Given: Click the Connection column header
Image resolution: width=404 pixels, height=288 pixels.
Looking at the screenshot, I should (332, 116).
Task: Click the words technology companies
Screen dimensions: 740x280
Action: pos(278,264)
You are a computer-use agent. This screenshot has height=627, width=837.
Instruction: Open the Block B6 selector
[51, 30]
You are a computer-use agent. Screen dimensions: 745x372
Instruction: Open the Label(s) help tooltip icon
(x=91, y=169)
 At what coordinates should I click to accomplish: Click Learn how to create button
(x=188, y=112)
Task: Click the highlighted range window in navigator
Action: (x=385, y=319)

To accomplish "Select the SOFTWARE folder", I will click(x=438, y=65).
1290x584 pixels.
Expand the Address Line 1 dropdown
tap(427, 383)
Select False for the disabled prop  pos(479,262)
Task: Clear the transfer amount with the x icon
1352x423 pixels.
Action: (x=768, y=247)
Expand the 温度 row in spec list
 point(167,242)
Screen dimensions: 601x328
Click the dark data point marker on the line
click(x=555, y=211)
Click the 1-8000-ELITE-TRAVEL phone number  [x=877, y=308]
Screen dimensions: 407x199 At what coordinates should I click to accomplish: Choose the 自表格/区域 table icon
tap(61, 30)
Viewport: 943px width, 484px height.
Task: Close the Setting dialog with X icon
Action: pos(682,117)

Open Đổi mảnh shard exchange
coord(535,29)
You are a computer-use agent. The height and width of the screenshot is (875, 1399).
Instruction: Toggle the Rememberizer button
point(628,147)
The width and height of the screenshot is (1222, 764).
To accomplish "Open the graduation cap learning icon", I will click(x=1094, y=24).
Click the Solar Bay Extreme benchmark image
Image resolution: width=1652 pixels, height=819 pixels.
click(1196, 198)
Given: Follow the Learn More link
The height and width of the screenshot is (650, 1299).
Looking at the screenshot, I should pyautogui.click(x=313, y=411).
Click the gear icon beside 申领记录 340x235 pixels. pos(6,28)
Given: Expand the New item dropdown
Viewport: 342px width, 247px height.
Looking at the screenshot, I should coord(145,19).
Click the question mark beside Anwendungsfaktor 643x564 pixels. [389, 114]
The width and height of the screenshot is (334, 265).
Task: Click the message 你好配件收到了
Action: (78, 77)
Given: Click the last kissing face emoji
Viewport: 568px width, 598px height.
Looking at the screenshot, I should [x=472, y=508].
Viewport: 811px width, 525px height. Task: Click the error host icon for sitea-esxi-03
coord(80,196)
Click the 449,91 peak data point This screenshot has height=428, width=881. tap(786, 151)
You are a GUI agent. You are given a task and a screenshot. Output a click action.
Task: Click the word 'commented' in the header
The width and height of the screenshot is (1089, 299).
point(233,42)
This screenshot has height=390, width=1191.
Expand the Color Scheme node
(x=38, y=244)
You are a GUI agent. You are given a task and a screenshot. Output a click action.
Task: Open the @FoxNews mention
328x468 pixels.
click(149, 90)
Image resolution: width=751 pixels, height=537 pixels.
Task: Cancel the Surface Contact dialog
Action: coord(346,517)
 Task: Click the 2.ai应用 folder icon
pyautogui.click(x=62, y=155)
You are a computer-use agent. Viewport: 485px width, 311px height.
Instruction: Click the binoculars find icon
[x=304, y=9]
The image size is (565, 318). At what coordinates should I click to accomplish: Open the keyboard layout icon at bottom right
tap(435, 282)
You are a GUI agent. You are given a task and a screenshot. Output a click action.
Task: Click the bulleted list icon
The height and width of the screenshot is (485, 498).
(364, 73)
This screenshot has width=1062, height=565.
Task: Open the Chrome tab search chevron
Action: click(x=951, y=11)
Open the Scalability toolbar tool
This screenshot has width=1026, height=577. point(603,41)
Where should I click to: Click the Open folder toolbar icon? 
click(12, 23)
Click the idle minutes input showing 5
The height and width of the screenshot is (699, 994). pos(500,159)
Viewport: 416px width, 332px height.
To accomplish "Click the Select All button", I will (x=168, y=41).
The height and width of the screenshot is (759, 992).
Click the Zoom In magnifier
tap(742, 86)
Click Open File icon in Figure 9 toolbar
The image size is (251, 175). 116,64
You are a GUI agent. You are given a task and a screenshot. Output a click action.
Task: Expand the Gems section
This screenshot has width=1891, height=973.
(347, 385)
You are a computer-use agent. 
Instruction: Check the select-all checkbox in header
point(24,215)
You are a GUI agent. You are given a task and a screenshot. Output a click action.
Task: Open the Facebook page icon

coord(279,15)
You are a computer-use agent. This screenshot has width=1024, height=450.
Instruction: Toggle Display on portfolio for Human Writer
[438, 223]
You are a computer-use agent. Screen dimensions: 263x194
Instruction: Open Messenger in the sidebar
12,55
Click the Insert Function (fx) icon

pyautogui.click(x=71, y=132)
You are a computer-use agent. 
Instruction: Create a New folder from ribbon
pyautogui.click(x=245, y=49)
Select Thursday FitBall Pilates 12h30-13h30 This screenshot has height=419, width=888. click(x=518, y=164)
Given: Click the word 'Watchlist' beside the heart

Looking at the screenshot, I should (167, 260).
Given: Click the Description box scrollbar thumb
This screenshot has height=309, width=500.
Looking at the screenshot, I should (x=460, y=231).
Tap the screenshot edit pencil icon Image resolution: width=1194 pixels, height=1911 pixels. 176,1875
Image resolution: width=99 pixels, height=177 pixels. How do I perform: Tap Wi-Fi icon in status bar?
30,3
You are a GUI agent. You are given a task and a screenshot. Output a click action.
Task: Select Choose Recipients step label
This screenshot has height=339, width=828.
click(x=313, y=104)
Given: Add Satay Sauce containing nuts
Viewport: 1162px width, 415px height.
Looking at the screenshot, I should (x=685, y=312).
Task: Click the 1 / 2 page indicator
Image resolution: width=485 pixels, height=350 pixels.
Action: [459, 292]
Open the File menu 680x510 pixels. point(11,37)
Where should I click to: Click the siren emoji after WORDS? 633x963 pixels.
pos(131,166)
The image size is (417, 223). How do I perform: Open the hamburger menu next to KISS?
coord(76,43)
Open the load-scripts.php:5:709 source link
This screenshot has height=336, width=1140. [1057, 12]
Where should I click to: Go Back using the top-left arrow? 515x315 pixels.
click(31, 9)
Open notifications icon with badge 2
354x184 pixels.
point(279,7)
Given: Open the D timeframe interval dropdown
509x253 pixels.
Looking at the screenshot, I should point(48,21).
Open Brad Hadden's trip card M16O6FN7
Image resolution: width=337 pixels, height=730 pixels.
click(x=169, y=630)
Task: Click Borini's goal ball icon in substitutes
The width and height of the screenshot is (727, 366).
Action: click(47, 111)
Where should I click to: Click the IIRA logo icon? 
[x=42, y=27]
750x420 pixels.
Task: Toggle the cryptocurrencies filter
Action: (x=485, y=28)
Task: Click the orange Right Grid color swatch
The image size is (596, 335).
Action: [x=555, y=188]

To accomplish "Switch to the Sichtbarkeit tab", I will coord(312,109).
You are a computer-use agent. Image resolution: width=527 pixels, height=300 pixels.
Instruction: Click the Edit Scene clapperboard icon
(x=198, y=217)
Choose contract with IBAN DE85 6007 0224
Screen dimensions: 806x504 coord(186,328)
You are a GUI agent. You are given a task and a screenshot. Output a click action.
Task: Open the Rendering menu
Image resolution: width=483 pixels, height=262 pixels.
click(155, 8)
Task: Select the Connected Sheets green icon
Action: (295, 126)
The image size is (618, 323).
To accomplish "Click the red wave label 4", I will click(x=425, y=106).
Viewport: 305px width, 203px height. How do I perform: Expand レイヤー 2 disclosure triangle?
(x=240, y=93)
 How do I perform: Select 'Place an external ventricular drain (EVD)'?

* * * *

Work request: Set all of the records down again, exactly as they stand.

Task response:
Given: Click the Connection column header
Image resolution: width=404 pixels, height=288 pixels.
Looking at the screenshot, I should (332, 116).
Task: Click the words technology companies
Screen dimensions: 740x280
Action: pos(278,264)
You are a computer-use agent. This screenshot has height=627, width=837.
Instruction: Open the Block B6 selector
[51, 30]
You are a computer-use agent. Screen dimensions: 745x372
Instruction: Open the Label(s) help tooltip icon
(x=91, y=169)
 At what coordinates should I click to accomplish: Click Learn how to create button
(x=188, y=112)
Task: Click the highlighted range window in navigator
Action: (x=385, y=319)

To accomplish "Select the SOFTWARE folder", I will click(x=438, y=65).
1290x584 pixels.
Expand the Address Line 1 dropdown
tap(427, 383)
Select False for the disabled prop  pos(479,262)
Task: Clear the transfer amount with the x icon
1352x423 pixels.
Action: (x=768, y=247)
Expand the 温度 row in spec list
 point(167,242)
Screen dimensions: 601x328
Click the dark data point marker on the line
click(x=555, y=211)
Click the 1-8000-ELITE-TRAVEL phone number  [x=877, y=308]
Screen dimensions: 407x199 At what coordinates should I click to accomplish: Choose the 自表格/区域 table icon
tap(61, 30)
Viewport: 943px width, 484px height.
Task: Close the Setting dialog with X icon
Action: pos(682,117)

Open Đổi mảnh shard exchange
coord(535,29)
You are a computer-use agent. The height and width of the screenshot is (875, 1399).
Instruction: Toggle the Rememberizer button
point(628,147)
The width and height of the screenshot is (1222, 764).
To accomplish "Open the graduation cap learning icon", I will click(x=1094, y=24).
Click the Solar Bay Extreme benchmark image
Image resolution: width=1652 pixels, height=819 pixels.
click(1196, 198)
Given: Follow the Learn More link
The height and width of the screenshot is (650, 1299).
Looking at the screenshot, I should pyautogui.click(x=313, y=411).
Click the gear icon beside 申领记录 340x235 pixels. pos(6,28)
Given: Expand the New item dropdown
Viewport: 342px width, 247px height.
Looking at the screenshot, I should coord(145,19).
Click the question mark beside Anwendungsfaktor 643x564 pixels. [389, 114]
The width and height of the screenshot is (334, 265).
Task: Click the message 你好配件收到了
Action: (78, 77)
Given: Click the last kissing face emoji
Viewport: 568px width, 598px height.
Looking at the screenshot, I should [x=472, y=508].
Viewport: 811px width, 525px height. Task: Click the error host icon for sitea-esxi-03
coord(80,196)
Click the 449,91 peak data point This screenshot has height=428, width=881. tap(786, 151)
You are a GUI agent. You are given a task and a screenshot. Output a click action.
Task: Click the word 'commented' in the header
The width and height of the screenshot is (1089, 299).
point(233,42)
This screenshot has height=390, width=1191.
Expand the Color Scheme node
(x=38, y=244)
You are a GUI agent. You are given a task and a screenshot. Output a click action.
Task: Open the @FoxNews mention
328x468 pixels.
click(149, 90)
Image resolution: width=751 pixels, height=537 pixels.
Task: Cancel the Surface Contact dialog
Action: coord(346,517)
 Task: Click the 2.ai应用 folder icon
pyautogui.click(x=62, y=155)
You are a computer-use agent. Viewport: 485px width, 311px height.
Instruction: Click the binoculars find icon
[x=304, y=9]
The image size is (565, 318). At what coordinates should I click to accomplish: Open the keyboard layout icon at bottom right
tap(435, 282)
You are a GUI agent. You are given a task and a screenshot. Output a click action.
Task: Click the bulleted list icon
The height and width of the screenshot is (485, 498).
(364, 73)
This screenshot has width=1062, height=565.
Task: Open the Chrome tab search chevron
Action: click(x=951, y=11)
Open the Scalability toolbar tool
This screenshot has width=1026, height=577. point(603,41)
Where should I click to: Click the Open folder toolbar icon? 
click(12, 23)
Click the idle minutes input showing 5
The height and width of the screenshot is (699, 994). pos(500,159)
Viewport: 416px width, 332px height.
To accomplish "Click the Select All button", I will (x=168, y=41).
The height and width of the screenshot is (759, 992).
Click the Zoom In magnifier
tap(742, 86)
Click Open File icon in Figure 9 toolbar
The image size is (251, 175). 116,64
You are a GUI agent. You are given a task and a screenshot. Output a click action.
Task: Expand the Gems section
This screenshot has width=1891, height=973.
(347, 385)
You are a computer-use agent. 
Instruction: Check the select-all checkbox in header
point(24,215)
You are a GUI agent. You are given a task and a screenshot. Output a click action.
Task: Open the Facebook page icon

coord(279,15)
You are a computer-use agent. This screenshot has width=1024, height=450.
Instruction: Toggle Display on portfolio for Human Writer
[438, 223]
You are a computer-use agent. Screen dimensions: 263x194
Instruction: Open Messenger in the sidebar
12,55
Click the Insert Function (fx) icon

pyautogui.click(x=71, y=132)
You are a computer-use agent. 
Instruction: Create a New folder from ribbon
pyautogui.click(x=245, y=49)
Select Thursday FitBall Pilates 12h30-13h30 This screenshot has height=419, width=888. click(x=518, y=164)
Given: Click the word 'Watchlist' beside the heart

Looking at the screenshot, I should (167, 260).
Given: Click the Description box scrollbar thumb
This screenshot has height=309, width=500.
Looking at the screenshot, I should (x=460, y=231).
Tap the screenshot edit pencil icon Image resolution: width=1194 pixels, height=1911 pixels. 176,1875
Image resolution: width=99 pixels, height=177 pixels. How do I perform: Tap Wi-Fi icon in status bar?
30,3
You are a GUI agent. You are given a task and a screenshot. Output a click action.
Task: Select Choose Recipients step label
This screenshot has height=339, width=828.
click(x=313, y=104)
Given: Add Satay Sauce containing nuts
Viewport: 1162px width, 415px height.
Looking at the screenshot, I should (x=685, y=312).
Task: Click the 1 / 2 page indicator
Image resolution: width=485 pixels, height=350 pixels.
Action: [459, 292]
Open the File menu 680x510 pixels. point(11,37)
Where should I click to: Click the siren emoji after WORDS? 633x963 pixels.
pos(131,166)
The image size is (417, 223). How do I perform: Open the hamburger menu next to KISS?
coord(76,43)
Open the load-scripts.php:5:709 source link
This screenshot has height=336, width=1140. [1057, 12]
Where should I click to: Go Back using the top-left arrow? 515x315 pixels.
click(31, 9)
Open notifications icon with badge 2
354x184 pixels.
point(279,7)
Given: Open the D timeframe interval dropdown
509x253 pixels.
Looking at the screenshot, I should point(48,21).
Open Brad Hadden's trip card M16O6FN7
Image resolution: width=337 pixels, height=730 pixels.
click(x=169, y=630)
Task: Click Borini's goal ball icon in substitutes
The width and height of the screenshot is (727, 366).
Action: click(47, 111)
Where should I click to: Click the IIRA logo icon? 
[x=42, y=27]
750x420 pixels.
Task: Toggle the cryptocurrencies filter
Action: (x=485, y=28)
Task: Click the orange Right Grid color swatch
The image size is (596, 335).
Action: [x=555, y=188]

To accomplish "Switch to the Sichtbarkeit tab", I will coord(312,109).
You are a computer-use agent. Image resolution: width=527 pixels, height=300 pixels.
Instruction: Click the Edit Scene clapperboard icon
(x=198, y=217)
Choose contract with IBAN DE85 6007 0224
Screen dimensions: 806x504 coord(186,328)
You are a GUI agent. You are given a task and a screenshot. Output a click action.
Task: Open the Rendering menu
Image resolution: width=483 pixels, height=262 pixels.
click(155, 8)
Task: Select the Connected Sheets green icon
Action: (295, 126)
The image size is (618, 323).
To accomplish "Click the red wave label 4", I will click(x=425, y=106).
Viewport: 305px width, 203px height. How do I perform: Expand レイヤー 2 disclosure triangle?
(x=240, y=93)
 How do I perform: Select 'Place an external ventricular drain (EVD)'?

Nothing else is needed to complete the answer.